OBJECTIVE 1: In the entries from the first line through the line containing "[x=1122, y=63]", replace every "screenshot" with "screen capture" and leave everything else unchanged.

Nostalgia is the Ancient Greek word for a longing for home. Using stories, anecdotes, and works of Western literature, from “The Odyssey” to Daniel Beard’s books for boys, philosopher Anthony Esolen critiques our post-modern spiritual and cultural homelessness and our loss of religious faith. He then offers ways to heed our interior yearning to find both an earthly and a heavenly home, and to reclaim our humanity by becoming once again pilgrims seeking sanity, virtue, and true happiness.

Regnery Gateway, 2018, 256 pages

Science

By Harry Cliff

Isaac Asimov once wrote “The most exciting phrase to hear in science, the one that heralds new discoveries, is not ‘Eureka!’ (I found it!) but ‘That’s funny.’” Inconsistencies lead to investigations that uncover new knowledge. This book is filled with 200 years of “That’s funny...” moments. It shows how weird inconsistencies led to great discoveries. Exploring the research process, it shows why not believing the science is settled and believing it cannot be settled are traps for the unwary.

OBJECTIVE 2: From the book descriptions, copy the passage that begins at the words "Isaac Asimov once" and ends after "for the unwary.".

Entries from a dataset
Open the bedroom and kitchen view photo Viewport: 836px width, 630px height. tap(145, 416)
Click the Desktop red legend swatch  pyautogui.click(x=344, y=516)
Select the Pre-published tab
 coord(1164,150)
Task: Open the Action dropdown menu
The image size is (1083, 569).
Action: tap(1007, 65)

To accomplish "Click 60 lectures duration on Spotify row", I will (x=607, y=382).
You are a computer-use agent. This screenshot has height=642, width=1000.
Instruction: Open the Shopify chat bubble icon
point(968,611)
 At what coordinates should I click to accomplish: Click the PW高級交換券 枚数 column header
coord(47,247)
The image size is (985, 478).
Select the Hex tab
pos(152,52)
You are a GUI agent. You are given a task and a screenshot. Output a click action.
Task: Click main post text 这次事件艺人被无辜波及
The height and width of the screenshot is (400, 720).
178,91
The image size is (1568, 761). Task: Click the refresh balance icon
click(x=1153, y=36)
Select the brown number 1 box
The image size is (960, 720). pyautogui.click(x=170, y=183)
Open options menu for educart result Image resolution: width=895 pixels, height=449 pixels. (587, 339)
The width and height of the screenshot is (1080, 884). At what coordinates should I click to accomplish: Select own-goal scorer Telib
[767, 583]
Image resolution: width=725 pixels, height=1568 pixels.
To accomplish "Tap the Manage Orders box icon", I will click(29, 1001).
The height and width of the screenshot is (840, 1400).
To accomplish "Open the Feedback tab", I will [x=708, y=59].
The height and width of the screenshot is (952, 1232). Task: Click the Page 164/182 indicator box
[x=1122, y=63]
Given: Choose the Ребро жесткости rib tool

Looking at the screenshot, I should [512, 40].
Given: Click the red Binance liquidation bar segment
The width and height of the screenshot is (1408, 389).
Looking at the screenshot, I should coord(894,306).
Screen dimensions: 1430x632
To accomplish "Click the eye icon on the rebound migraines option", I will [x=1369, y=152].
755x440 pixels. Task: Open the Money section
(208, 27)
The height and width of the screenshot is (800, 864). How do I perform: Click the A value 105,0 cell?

WRITTEN ANSWER 1:
Open the bedroom and kitchen view photo Viewport: 836px width, 630px height. tap(145, 416)
Click the Desktop red legend swatch  pyautogui.click(x=344, y=516)
Select the Pre-published tab
 coord(1164,150)
Task: Open the Action dropdown menu
The image size is (1083, 569).
Action: tap(1007, 65)

To accomplish "Click 60 lectures duration on Spotify row", I will (x=607, y=382).
You are a computer-use agent. This screen capture has height=642, width=1000.
Instruction: Open the Shopify chat bubble icon
point(968,611)
 At what coordinates should I click to accomplish: Click the PW高級交換券 枚数 column header
coord(47,247)
The image size is (985, 478).
Select the Hex tab
pos(152,52)
You are a GUI agent. You are given a task and a screen capture. Output a click action.
Task: Click main post text 这次事件艺人被无辜波及
The height and width of the screen capture is (400, 720).
178,91
The image size is (1568, 761). Task: Click the refresh balance icon
click(x=1153, y=36)
Select the brown number 1 box
The image size is (960, 720). pyautogui.click(x=170, y=183)
Open options menu for educart result Image resolution: width=895 pixels, height=449 pixels. (587, 339)
The width and height of the screen capture is (1080, 884). At what coordinates should I click to accomplish: Select own-goal scorer Telib
[767, 583]
Image resolution: width=725 pixels, height=1568 pixels.
To accomplish "Tap the Manage Orders box icon", I will click(29, 1001).
The height and width of the screen capture is (840, 1400).
To accomplish "Open the Feedback tab", I will [x=708, y=59].
The height and width of the screen capture is (952, 1232). Task: Click the Page 164/182 indicator box
[x=1122, y=63]

WRITTEN ANSWER 2:
Isaac Asimov once wrote “The most exciting phrase to hear in science, the one that heralds new discoveries, is not ‘Eureka!’ (I found it!) but ‘That’s funny.’” Inconsistencies lead to investigations that uncover new knowledge. This book is filled with 200 years of “That’s funny...” moments. It shows how weird inconsistencies led to great discoveries. Exploring the research process, it shows why not believing the science is settled and believing it cannot be settled are traps for the unwary.